Zstandard v1.4.1

felixhandte · on July 19, 2019

Context: Zstandard is a compression algorithm invented by Yann Collet, with the goal to exceed zlib's compression performance along every dimension (those being compression ratio, compression speed, and decompression speed). Although that bar was cleared long ago, we've continued to work to improve Zstd, and with this release, we've made Zstd just that little bit more hardened/better/faster/stronger.

jacques_chester · on July 19, 2019

As a sorta-kinda testimonial, Concourse just released a version[0] that switches its volume streaming compression from gzip to zstd. It consumed so much less CPU that they were also able to introduce parallel streaming.

On a test workload which slings around many large volumes these changes made it approximately 20x faster[1].

[0] https://github.com/concourse/concourse/releases/tag/v5.4.0

[1] https://github.com/concourse/concourse/issues/3992#issuecomm...

zepearl · on July 19, 2019

Thanks a lot - zstd is reaaaally fast for the compression ratios that it achieves.

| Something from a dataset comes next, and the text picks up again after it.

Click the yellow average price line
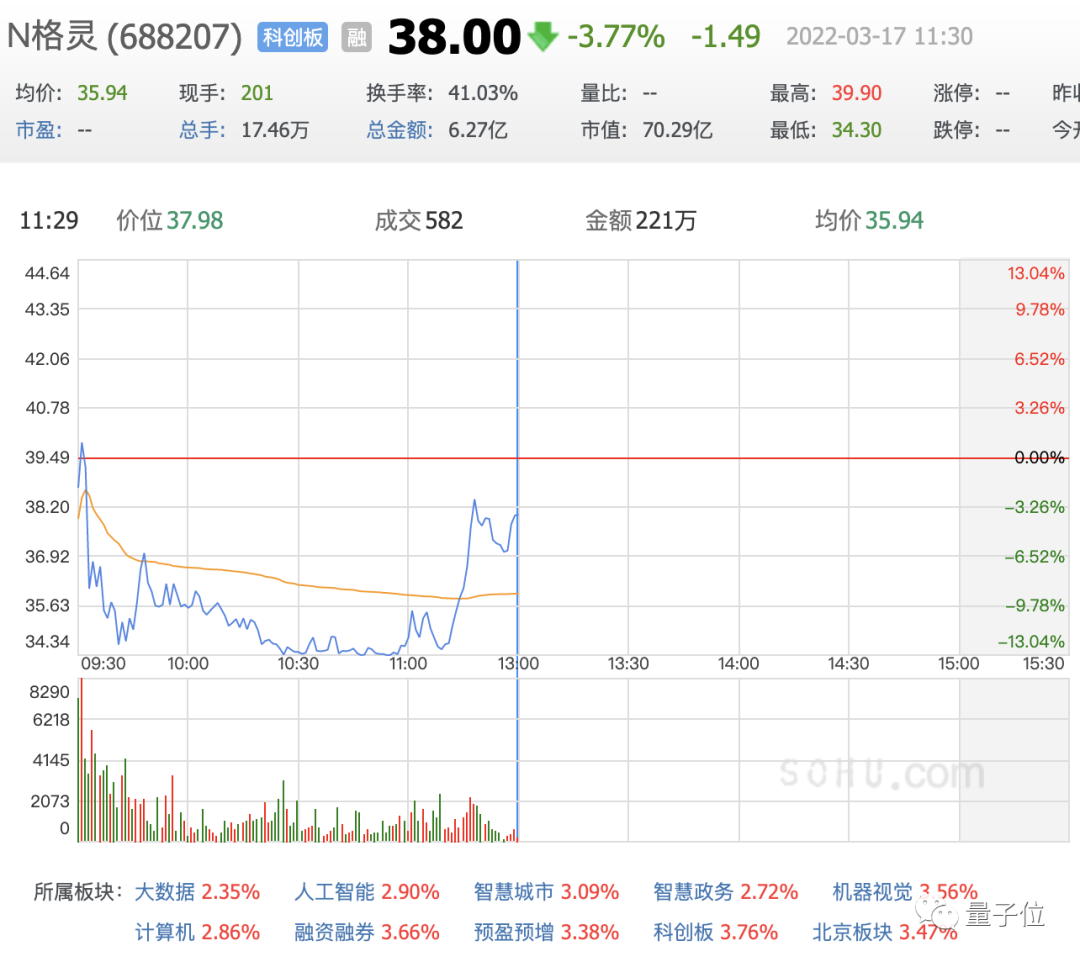This screenshot has height=962, width=1080. pyautogui.click(x=300, y=584)
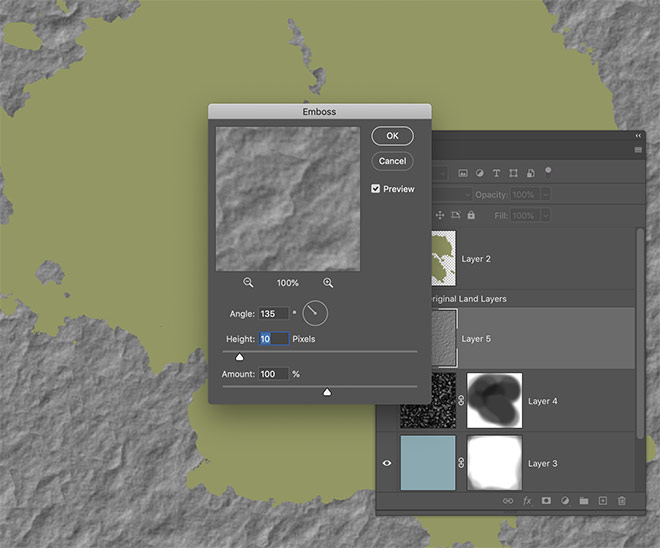Click the new group folder icon

pos(584,500)
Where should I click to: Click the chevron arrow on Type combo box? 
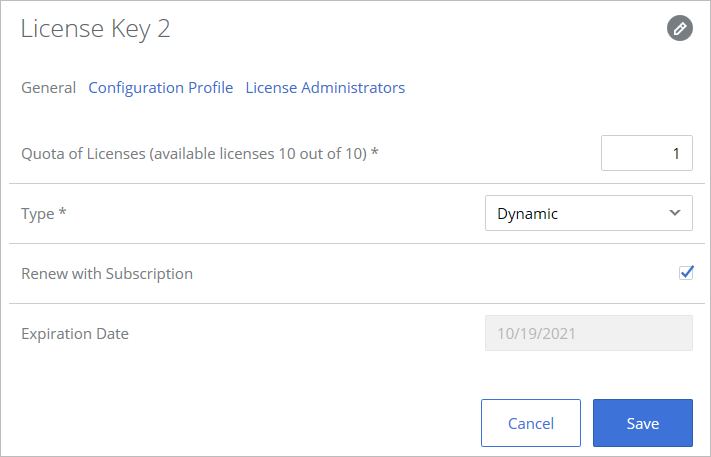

I personally use it all the time in Clickhouse tables (the "Yandex Clickhouse" database). I admit that I'm still using "xz" when I focus on hardcore max compression (max compression within an "acceptable" timeframe) when doing specific tests with their focus on max final compression.

TAForObvReasons · on July 19, 2019

Is RFC 8478 still compatible with the newest library releases?

felixhandte · on July 20, 2019

Yes. The 1.0.0 release froze the wire format (almost, see below). All Zstandard releases after that are all interoperable.

It’s funny though that you should ask that question now. Just yesterday I did submit an erratum on the RFC [0], changing a tiny detail of the spec. While it is literally, a breaking change, (1) we have not yet changed Zstd to produce outputs taking advantage of the change, and (2) it is not actually a concern, because all existing Zstd decoders ignore the existing spec in this regard.

[0] https://www.rfc-editor.org/errata/eid5786

edflsafoiewq · on July 19, 2019

How does it compare in binary size?

felixhandte · on July 19, 2019

On my system, the gzip binary is 100KB and my zstd binary is 1.0MB. There are a number of reasons for this:

- By default, the Zstd binary has a lot of additional functionality that gzip doesn't. For example: Zstd includes benchmarking capabilities, the ability to train compression dictionaries, support for legacy (pre-1.0) formats, etc. You can strip all that stuff out with compile flags, and the binary gets a lot smaller.

- Zstandard tries to cover a much wider range of compression speeds than zlib does. To do this, the Zstd compressor actually has eight or so different LZ match-finding implementations under the hood (which get inlined in various ways, resulting in >100 actual versions in the binary), and 5+ different entropy encoding implementations.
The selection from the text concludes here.